A small number of tripods are hybrids, designed to work with both photo and video. These are usually the $40 bargain-bin tripods, which are unstable and all around a bad idea. Don’t trust an expensive piece of equipment to a few plastic tubes that wobble when you touch them. If you’re looking for a good starter video tripod and head, expect to spend at least $300.
Nearly all tripods offer a quick release plate system. This lets you easily remove and reattach the camera, without having to screw everything back on. If you buy all matching equipment, you can use the same plates interchangeably. Most plates are different, depending on the manufacturer and the size of the tripod head. If you’re going for one matching standard for small to medium video equipment, we like the Manfrotto 501/701 size plate system.

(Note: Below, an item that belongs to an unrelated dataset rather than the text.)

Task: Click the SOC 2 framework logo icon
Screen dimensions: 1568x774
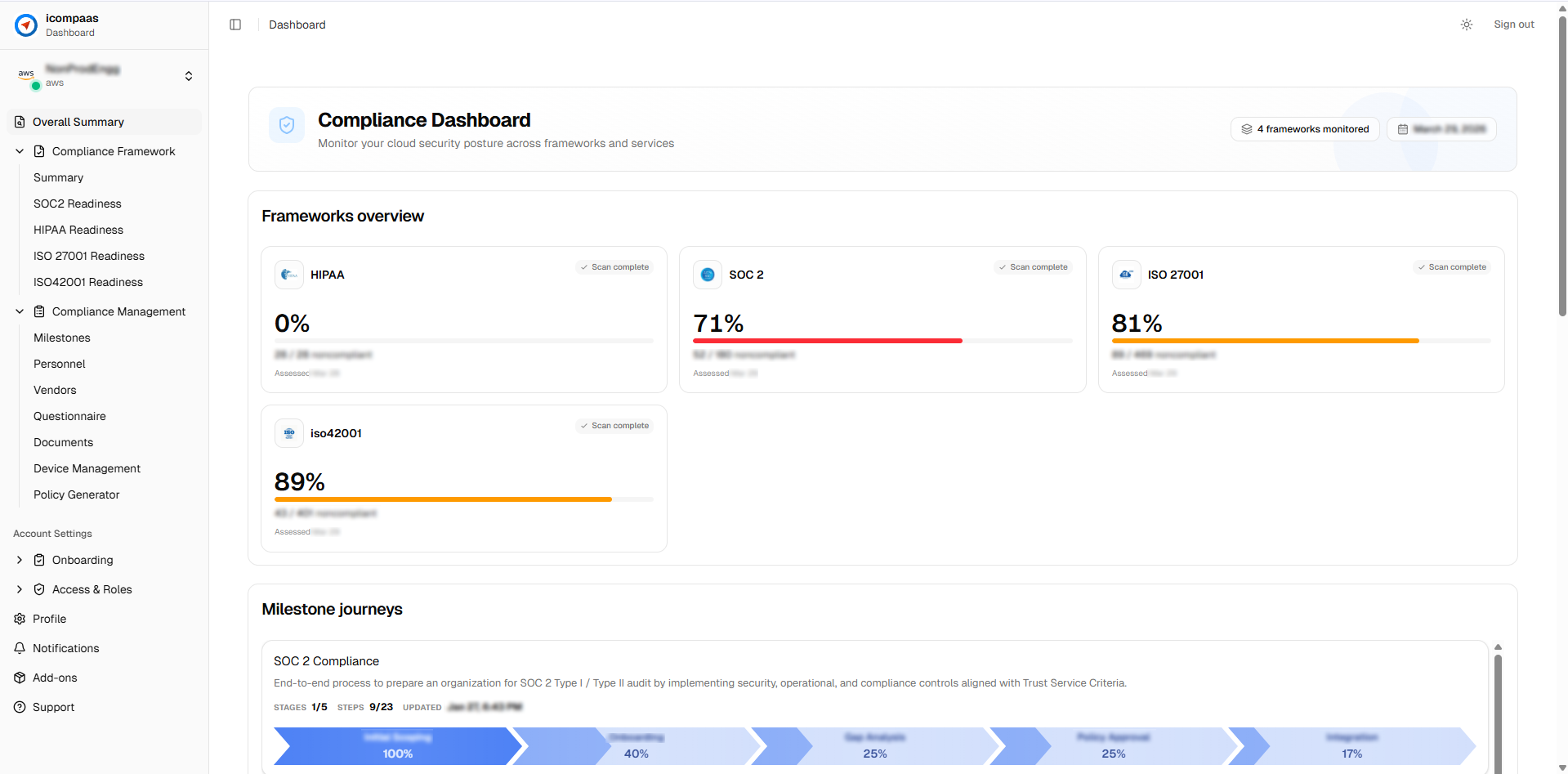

Most consumer cameras have a 1/4″ hole on the bottom for mounting. Some professional cameras have a 3/8″ hole, or even a series of 3/8″ holes. If your camera and your tripod aren’t connecting, chances are you need an adapter, or a different mounting screw. It’s okay to put a little camera on a big tripod, but avoid going the other way around. Most broadcast and ENG style cameras are too heavy for consumer tripods.
Some video tripod legs offer a bowl at the top. This allows the camera to be leveled even when the legs are at different lengths, and it’s much easier to fine-tune than tweaking leg lengths while your camera is on top of your tripod. Almost all legs have a smooth bottom for indoor use, but some also offer spikes for more reliable traction outdoors. Just be careful not to leave them out when you’re done!
Most of the weight of the tripod is in the legs. Modern materials like carbon fiber offer a lightweight sturdy option, but steel or aluminum legs work very well if you don’t mind carrying the extra weight.
Most tripod legs have two or more stages. This lets you adjust the height as needed. The important measurements are minimum and maximum height. We suggest that for most applications, you don’t even consider a tripod shorter than 6′ (70″) maximum height. You want to be able to look a standing person in the eye (or sometimes, shoot over a standing person’s head).
When video professionals need a shot lower than the minimum height, they use a hi hat or low hat, which are much shorter tripod legs that accept the same tripod head. Some prosumer video and professional film tripods will let you “undersling” or reverse-mount the center column, so you can lower the camera all the way to the ground. Of course, your image will be inverted, but this is usually not a problem.
A tripod and head is a very personal choice for each shooter and each project. I have at least five tripods I use regularly, depending on the project and the camera. I recommend trying a few leg and head combinations out, before you make the choice on which one suits you best.